There is a big world out there. I strongly suggest that you explore it. I love railroading, and have a hard time imaging working in some other field. With this said, it is not a land of lollypops, mermaids, and unicorns.
Railroading is still a tough and sometimes dangerous occupation. One slip up might get you injured, or even killed. You have to concentrate always. Never mind that old Alco, which is dead in tow, bound for some short line.
Traffic levels are also dependent on the season, weather, and economy. Having some other skill might be helpful. It is often several years before you will work year round. Even passenger service is not immune. Most passenger carriers are government funded. Look at 2008, where even the government was cutting funding to certain programs. The Tea Party is always trying to cut Amtrak funding. With little seniority, you would be the first cut off.
One other thought is retirement. You have to work to age 60. That means 42 years service (sentence). I hired at 25, and have to work almost 5 years past my 30 years service. The good side is that I have some extra time, in case something happens, I will not have to work to 65+, for example.
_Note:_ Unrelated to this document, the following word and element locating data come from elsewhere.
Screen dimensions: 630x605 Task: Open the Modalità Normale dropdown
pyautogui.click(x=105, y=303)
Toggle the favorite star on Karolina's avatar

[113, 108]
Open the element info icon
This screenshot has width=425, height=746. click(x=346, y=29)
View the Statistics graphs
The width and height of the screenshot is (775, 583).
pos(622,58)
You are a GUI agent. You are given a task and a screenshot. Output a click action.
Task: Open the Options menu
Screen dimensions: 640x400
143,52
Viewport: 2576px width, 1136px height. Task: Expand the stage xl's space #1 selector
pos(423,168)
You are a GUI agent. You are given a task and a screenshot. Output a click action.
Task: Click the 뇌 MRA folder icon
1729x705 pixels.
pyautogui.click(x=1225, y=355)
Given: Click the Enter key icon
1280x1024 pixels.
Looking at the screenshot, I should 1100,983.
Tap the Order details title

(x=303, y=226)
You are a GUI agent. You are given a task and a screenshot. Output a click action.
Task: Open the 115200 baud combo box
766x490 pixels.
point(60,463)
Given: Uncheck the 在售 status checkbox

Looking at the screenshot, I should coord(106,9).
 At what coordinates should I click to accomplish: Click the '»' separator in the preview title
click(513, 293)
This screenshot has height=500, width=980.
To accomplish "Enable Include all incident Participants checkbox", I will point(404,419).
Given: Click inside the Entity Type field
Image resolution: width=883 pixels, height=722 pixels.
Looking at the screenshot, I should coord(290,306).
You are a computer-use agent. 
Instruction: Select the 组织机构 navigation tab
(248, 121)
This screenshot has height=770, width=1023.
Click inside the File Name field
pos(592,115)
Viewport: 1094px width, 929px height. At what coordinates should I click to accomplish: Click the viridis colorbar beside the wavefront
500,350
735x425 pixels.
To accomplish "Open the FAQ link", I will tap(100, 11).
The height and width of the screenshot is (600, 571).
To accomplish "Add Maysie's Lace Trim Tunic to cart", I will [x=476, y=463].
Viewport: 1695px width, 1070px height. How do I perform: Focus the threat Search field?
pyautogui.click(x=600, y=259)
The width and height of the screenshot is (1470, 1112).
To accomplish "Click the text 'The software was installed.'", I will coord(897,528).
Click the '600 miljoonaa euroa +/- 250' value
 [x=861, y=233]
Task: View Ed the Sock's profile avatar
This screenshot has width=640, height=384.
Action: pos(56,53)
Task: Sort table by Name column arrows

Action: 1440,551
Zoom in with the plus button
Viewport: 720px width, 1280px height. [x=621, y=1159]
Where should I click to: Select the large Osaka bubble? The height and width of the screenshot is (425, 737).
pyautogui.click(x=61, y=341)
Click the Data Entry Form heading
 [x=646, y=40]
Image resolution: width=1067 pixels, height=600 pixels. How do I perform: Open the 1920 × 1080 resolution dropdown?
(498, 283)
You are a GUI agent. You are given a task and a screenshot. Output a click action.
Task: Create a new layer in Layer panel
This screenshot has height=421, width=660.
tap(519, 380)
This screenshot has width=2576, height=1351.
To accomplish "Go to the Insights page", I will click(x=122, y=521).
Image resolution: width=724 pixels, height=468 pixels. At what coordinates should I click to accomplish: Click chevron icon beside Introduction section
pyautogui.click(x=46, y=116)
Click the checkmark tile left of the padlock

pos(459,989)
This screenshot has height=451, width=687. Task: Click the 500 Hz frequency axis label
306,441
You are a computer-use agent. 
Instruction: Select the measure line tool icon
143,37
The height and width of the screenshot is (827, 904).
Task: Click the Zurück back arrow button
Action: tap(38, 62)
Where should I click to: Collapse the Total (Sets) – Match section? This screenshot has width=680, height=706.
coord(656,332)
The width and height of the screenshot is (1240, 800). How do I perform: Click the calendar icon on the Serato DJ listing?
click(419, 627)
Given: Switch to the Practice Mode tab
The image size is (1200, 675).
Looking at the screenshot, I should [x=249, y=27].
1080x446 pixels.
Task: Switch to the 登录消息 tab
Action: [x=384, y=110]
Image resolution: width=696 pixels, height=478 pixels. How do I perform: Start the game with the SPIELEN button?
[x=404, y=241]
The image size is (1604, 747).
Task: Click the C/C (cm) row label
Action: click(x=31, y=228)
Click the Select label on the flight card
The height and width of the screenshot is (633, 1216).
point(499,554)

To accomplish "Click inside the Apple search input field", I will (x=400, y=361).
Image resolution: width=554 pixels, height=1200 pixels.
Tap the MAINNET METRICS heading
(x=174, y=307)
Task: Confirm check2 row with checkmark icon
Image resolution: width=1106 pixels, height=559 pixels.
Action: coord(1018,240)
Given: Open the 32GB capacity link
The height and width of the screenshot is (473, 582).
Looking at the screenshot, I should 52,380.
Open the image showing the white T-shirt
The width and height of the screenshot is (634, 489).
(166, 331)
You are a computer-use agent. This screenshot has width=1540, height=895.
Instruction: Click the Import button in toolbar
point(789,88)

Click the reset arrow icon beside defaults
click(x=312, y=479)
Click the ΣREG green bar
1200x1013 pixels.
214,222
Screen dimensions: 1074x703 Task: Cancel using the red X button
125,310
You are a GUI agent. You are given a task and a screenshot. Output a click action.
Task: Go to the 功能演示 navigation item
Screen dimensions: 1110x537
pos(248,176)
You are young get an education, and not just in school. Meet some girls. Few will put up with the fact that even in passenger, your low seniority will put you on the job with nights and weekends. Some friends will stop calling because you have to say no too many times to plans, or they are afraid to disturb your sleep.
You want passenger. Most commuter carriers pay pretty high, but look at how much it costs to live in a city like New York, Chicago, or Boston. This is where I got really lucky. My first job was on BN, in Aurora, IL. There I could work freight or passenger. I got cut off and had to move to Galesburg. This meant all freight work, but my expenses were cut in half. Rent was cheaper, and even auto insurance. My money went much further. The freight jobs which my seniority allowed were better paying than passenger.
You will not be Casey Jones on day one, as has been explained to you. I feel that a good railroading knowledge is beneficial to being a successful engineer anyway. The more varied jobs you work, the better. I also don't think that this knowledge is gained too well sitting inside a coach. A friend of mine switched to Amtrak. He says setting out a crippled car is a federal project to the passenger trainmen, while anyone who has set a car out in freight would already be on the move, even with the extra steps of disconnecting the 480v. lines.
It looks like a good soul searching in in order for you. I went to a state college. Many of my classmates were on a free ride, thanks to the National Guard. Use this path to full advantage for college or vocational training. Most other railroad crafts have skills which are useful outside the railroad. T&E service does not.